START AVAILABLE RECORDS
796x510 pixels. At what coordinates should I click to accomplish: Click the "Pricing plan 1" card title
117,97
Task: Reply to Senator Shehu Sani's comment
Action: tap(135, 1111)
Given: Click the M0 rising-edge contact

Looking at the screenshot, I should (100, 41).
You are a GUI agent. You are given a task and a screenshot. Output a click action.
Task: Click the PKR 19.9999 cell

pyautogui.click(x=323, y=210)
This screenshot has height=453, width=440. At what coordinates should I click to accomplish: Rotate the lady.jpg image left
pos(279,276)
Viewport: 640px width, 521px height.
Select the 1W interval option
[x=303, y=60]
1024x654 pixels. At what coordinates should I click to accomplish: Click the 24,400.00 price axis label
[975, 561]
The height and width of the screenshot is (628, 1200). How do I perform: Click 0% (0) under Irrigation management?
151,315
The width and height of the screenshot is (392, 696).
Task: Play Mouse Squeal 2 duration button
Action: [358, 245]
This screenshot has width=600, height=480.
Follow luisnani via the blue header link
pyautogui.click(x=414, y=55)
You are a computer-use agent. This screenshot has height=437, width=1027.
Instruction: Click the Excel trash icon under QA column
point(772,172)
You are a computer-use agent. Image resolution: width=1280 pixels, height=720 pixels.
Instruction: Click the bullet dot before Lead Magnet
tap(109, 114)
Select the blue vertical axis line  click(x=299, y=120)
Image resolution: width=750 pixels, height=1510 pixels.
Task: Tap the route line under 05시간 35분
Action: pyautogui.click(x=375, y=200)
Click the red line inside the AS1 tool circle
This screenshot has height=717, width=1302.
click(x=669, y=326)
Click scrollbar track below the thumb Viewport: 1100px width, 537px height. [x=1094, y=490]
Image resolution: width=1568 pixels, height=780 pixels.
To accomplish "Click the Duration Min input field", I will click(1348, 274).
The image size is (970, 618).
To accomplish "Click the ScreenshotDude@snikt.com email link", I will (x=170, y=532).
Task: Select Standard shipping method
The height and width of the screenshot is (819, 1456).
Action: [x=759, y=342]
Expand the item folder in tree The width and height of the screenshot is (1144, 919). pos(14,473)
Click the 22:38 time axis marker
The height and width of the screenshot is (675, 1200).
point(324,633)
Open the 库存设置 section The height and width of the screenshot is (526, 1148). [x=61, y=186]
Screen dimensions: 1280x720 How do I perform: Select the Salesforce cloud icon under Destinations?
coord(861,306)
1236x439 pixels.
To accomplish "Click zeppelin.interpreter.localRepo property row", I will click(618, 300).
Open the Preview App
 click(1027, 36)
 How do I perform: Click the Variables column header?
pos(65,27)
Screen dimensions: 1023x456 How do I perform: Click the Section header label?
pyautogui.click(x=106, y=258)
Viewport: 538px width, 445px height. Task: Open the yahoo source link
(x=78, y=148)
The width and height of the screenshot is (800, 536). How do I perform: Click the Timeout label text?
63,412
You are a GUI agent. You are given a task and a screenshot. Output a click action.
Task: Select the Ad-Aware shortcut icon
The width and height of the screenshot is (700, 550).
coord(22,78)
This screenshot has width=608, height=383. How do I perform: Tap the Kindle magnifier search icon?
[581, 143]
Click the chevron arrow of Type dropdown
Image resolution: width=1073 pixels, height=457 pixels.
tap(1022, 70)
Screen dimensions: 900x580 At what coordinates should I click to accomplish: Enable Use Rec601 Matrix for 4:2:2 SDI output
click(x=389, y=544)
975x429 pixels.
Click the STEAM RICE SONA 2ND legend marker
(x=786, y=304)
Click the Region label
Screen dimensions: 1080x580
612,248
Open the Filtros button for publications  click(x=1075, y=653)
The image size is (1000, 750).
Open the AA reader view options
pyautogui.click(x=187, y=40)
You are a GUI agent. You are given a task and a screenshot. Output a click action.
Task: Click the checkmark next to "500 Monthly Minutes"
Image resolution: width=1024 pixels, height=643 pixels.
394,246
END AVAILABLE RECORDS
PROBLEM TO SOLVE.
When you write the entries out again, keep every word and mark exactly as it is.

RESULT OF THIS EXERCISE.
796x510 pixels. At what coordinates should I click to accomplish: Click the "Pricing plan 1" card title
117,97
Task: Reply to Senator Shehu Sani's comment
Action: tap(135, 1111)
Given: Click the M0 rising-edge contact

Looking at the screenshot, I should (100, 41).
You are a GUI agent. You are given a task and a screenshot. Output a click action.
Task: Click the PKR 19.9999 cell

pyautogui.click(x=323, y=210)
This screenshot has height=453, width=440. At what coordinates should I click to accomplish: Rotate the lady.jpg image left
pos(279,276)
Viewport: 640px width, 521px height.
Select the 1W interval option
[x=303, y=60]
1024x654 pixels. At what coordinates should I click to accomplish: Click the 24,400.00 price axis label
[975, 561]
The height and width of the screenshot is (628, 1200). How do I perform: Click 0% (0) under Irrigation management?
151,315
The width and height of the screenshot is (392, 696).
Task: Play Mouse Squeal 2 duration button
Action: [358, 245]
This screenshot has width=600, height=480.
Follow luisnani via the blue header link
pyautogui.click(x=414, y=55)
You are a computer-use agent. This screenshot has height=437, width=1027.
Instruction: Click the Excel trash icon under QA column
point(772,172)
You are a computer-use agent. Image resolution: width=1280 pixels, height=720 pixels.
Instruction: Click the bullet dot before Lead Magnet
tap(109, 114)
Select the blue vertical axis line  click(x=299, y=120)
Image resolution: width=750 pixels, height=1510 pixels.
Task: Tap the route line under 05시간 35분
Action: pyautogui.click(x=375, y=200)
Click the red line inside the AS1 tool circle
This screenshot has height=717, width=1302.
click(x=669, y=326)
Click scrollbar track below the thumb Viewport: 1100px width, 537px height. [x=1094, y=490]
Image resolution: width=1568 pixels, height=780 pixels.
To accomplish "Click the Duration Min input field", I will click(1348, 274).
The image size is (970, 618).
To accomplish "Click the ScreenshotDude@snikt.com email link", I will (x=170, y=532).
Task: Select Standard shipping method
The height and width of the screenshot is (819, 1456).
Action: [x=759, y=342]
Expand the item folder in tree The width and height of the screenshot is (1144, 919). pos(14,473)
Click the 22:38 time axis marker
The height and width of the screenshot is (675, 1200).
point(324,633)
Open the 库存设置 section The height and width of the screenshot is (526, 1148). [x=61, y=186]
Screen dimensions: 1280x720 How do I perform: Select the Salesforce cloud icon under Destinations?
coord(861,306)
1236x439 pixels.
To accomplish "Click zeppelin.interpreter.localRepo property row", I will click(618, 300).
Open the Preview App
 click(1027, 36)
 How do I perform: Click the Variables column header?
pos(65,27)
Screen dimensions: 1023x456 How do I perform: Click the Section header label?
pyautogui.click(x=106, y=258)
Viewport: 538px width, 445px height. Task: Open the yahoo source link
(x=78, y=148)
The width and height of the screenshot is (800, 536). How do I perform: Click the Timeout label text?
63,412
You are a GUI agent. You are given a task and a screenshot. Output a click action.
Task: Select the Ad-Aware shortcut icon
The width and height of the screenshot is (700, 550).
coord(22,78)
This screenshot has width=608, height=383. How do I perform: Tap the Kindle magnifier search icon?
[581, 143]
Click the chevron arrow of Type dropdown
Image resolution: width=1073 pixels, height=457 pixels.
tap(1022, 70)
Screen dimensions: 900x580 At what coordinates should I click to accomplish: Enable Use Rec601 Matrix for 4:2:2 SDI output
click(x=389, y=544)
975x429 pixels.
Click the STEAM RICE SONA 2ND legend marker
(x=786, y=304)
Click the Region label
Screen dimensions: 1080x580
612,248
Open the Filtros button for publications  click(x=1075, y=653)
The image size is (1000, 750).
Open the AA reader view options
pyautogui.click(x=187, y=40)
You are a GUI agent. You are given a task and a screenshot. Output a click action.
Task: Click the checkmark next to "500 Monthly Minutes"
Image resolution: width=1024 pixels, height=643 pixels.
394,246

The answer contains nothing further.